On Looking Up

The clouds are the landscape in central Illinois. (© Emily Siner)
The drive to Champaign: great big skies and road construction. (© Emily Siner)

One evening my first semester of college, a friend and I drove back up to the suburbs of Chicago for another friend’s father’s funeral.

We were leaving from the University of Illinois, a place that people frequently refer to as “in the middle of cornfields.” It’s kind of meant as a joke, half-endearing and half-exasperated — but the expression is mostly true, except that some of the fields are planted with soybeans instead.

Either way, it’s true that as soon you leave the small, semi-urban hub of Champaign-Urbana, you’re surrounded by huge swaths of flatland. The drive north to Chicago is basically one straight, horizontal line. It’s one of the things kids lamented about when they decided to go to the University of Illinois. The drive is just so boring.

My friend and I left after class on a Friday in October, so we were driving when the sun began to set. It dipped slowly on our left until, at a certain angle, something unusual happened. Suddenly, the light flooding the road was a vivid pink. It stained the concrete interstate and the flat yellow fields. The clouds looked like they were spun with gold. I stared out of the car, couldn’t get enough of it. It was healing.

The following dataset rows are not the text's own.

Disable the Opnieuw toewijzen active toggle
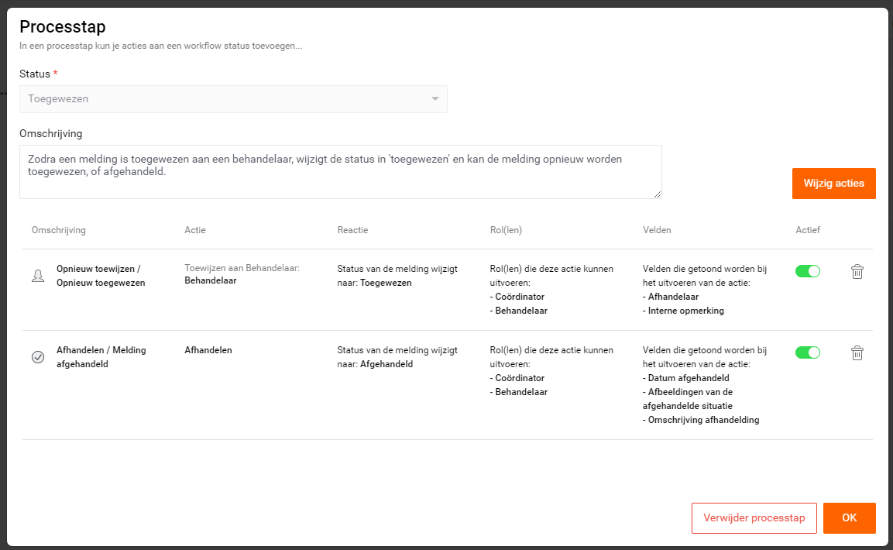Image resolution: width=893 pixels, height=550 pixels. [808, 271]
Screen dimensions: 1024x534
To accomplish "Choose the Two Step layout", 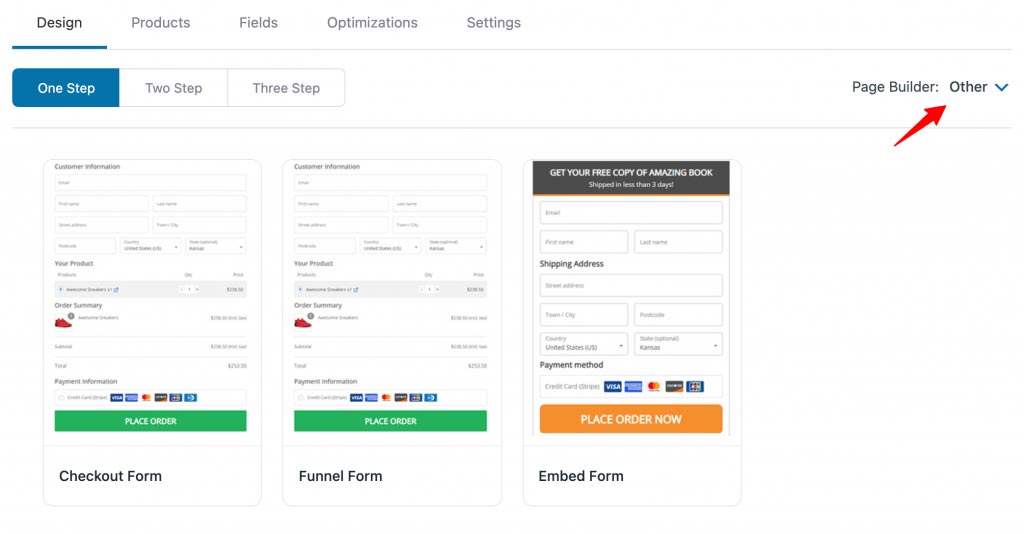I will 174,87.
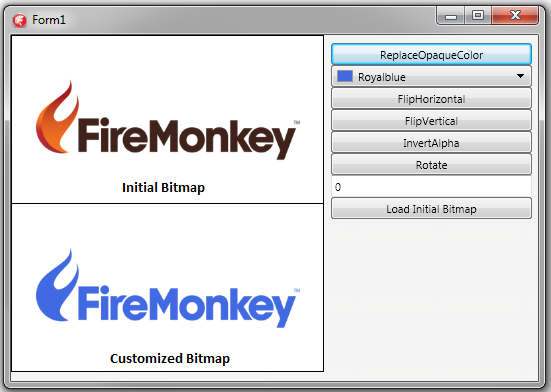
Task: Click the ReplaceOpaqueColor button
Action: pyautogui.click(x=431, y=54)
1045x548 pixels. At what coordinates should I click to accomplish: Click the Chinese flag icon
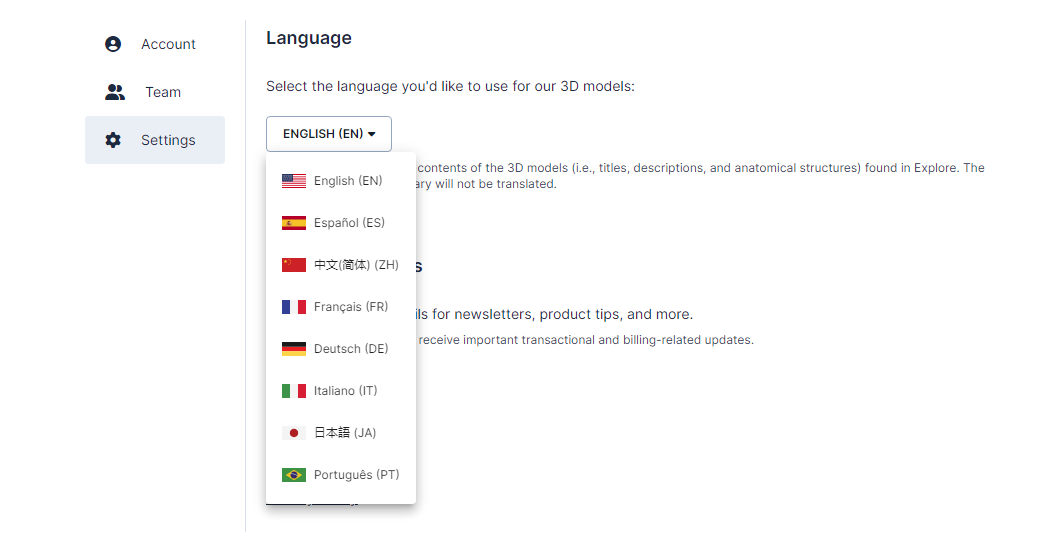coord(293,265)
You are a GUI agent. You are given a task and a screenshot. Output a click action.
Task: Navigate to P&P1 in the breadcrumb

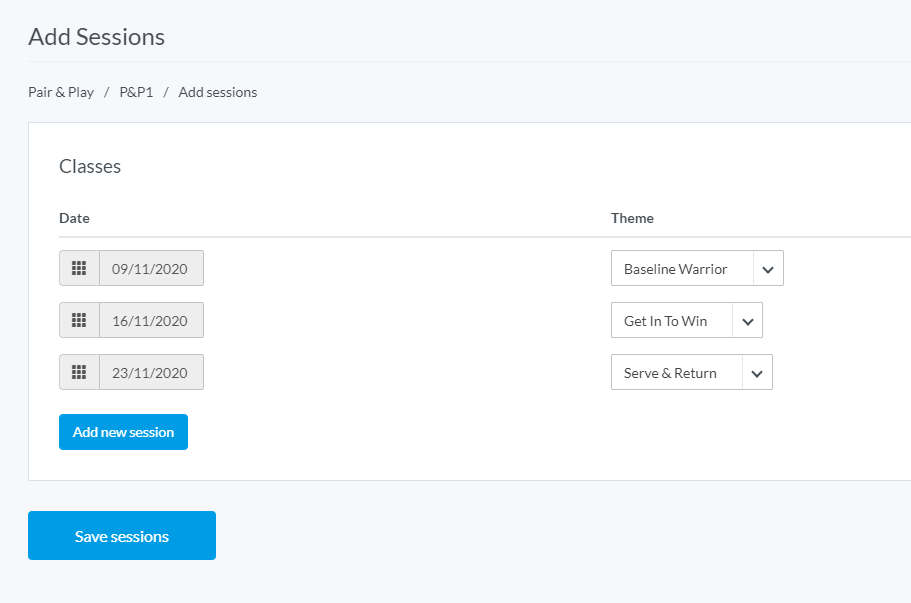[x=136, y=92]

People were looking at the landscape of central Illinois all wrong, I realized. It was like an optical illusion, one of those pictures with a double image where you can’t see other point of view until someone points it out to you. We call it a “landscape,” but it’s not the land here that’s so remarkable. It’s the sky.

In a place where the land is almost completely flat, and the horizon is dotted with only trees and silos, the sky can seem so vast that it’s almost overwhelming. You can’t turn away from it. You’re forced to fathom the heavens, whatever that means to you.

That becomes even more apparent at night. Once, at the very beginning of my sophomore year, a group of coworkers and I drove off campus into the dark expanse of cornfields.

A quick note about cornfields, or whatever is growing on them: They’re divided into plots of equal length and width, with tiny two-lane highways in between — a perfect grid. If you were to fly overhead, the ground would look like a checkerboard. So we probably drove five checker squares south of campus and then pulled off on the side of the road. “Look up,” someone said.

I had seen stars before, but I had never seen this many stars before. I had never seen the Milky Way. To be honest, in all of my suburbia life, I didn’t even know it was possible to see the Milky Way.

I contemplated the great expanse of creation, and the tragedies of light pollution, and how some of those stars I was seeing probably didn’t exist anymore but the light was still being transmitted to us. I thought about the stillness of the world as it rotates and how few people ever get to look up and see this amount of beauty. It was deep.

I’ll admit: These days, I often forget that this sparkling mass of stars exists. I know, intellectually, that it’s above me even now in Nashville, hidden behind the ambient light and the clouds and the hills. But my stargazing options are more limited and, in my experience, much less profound.

This is not to say I was totally pro-flatlands. I wasn’t. After graduating, I couldn’t wait to live in a place that was more conventionally beautiful. I wondered if it would make me happier. Would traveling from a place of residence to a place of employment feel more meaningful if the scenery around me was breathtaking?

That summer, I lived in Los Angeles, and even though the traffic was terrible and I didn’t have friends, I would drive down Highway One with an ocean on one side and steep, stark hills on the other and feel awed. It gave me a sense of joy — temporary, perhaps, but joy nonetheless.

Then I moved to D.C., where I didn’t see as much nature, but the neighborhoods I walked through everyday were filled with colorful rowhouses, a kind of domestic beauty. And then there’s Nashville, where I still get caught off guard by unexpected views of the hills to the south, in rolling shades of green.

The land in Champaign is not flashy like the other place I’ve lived, far from it. There’s nothing exotic or extravagant about it.

But this weekend, I went back to visit. I took the five-hour drive from Nashville after work and made it to central Illinois before sunset. And at that moment, just before the sun started cresting the horizon — there it was. That healing light. Those golden clouds. And oh, that sky.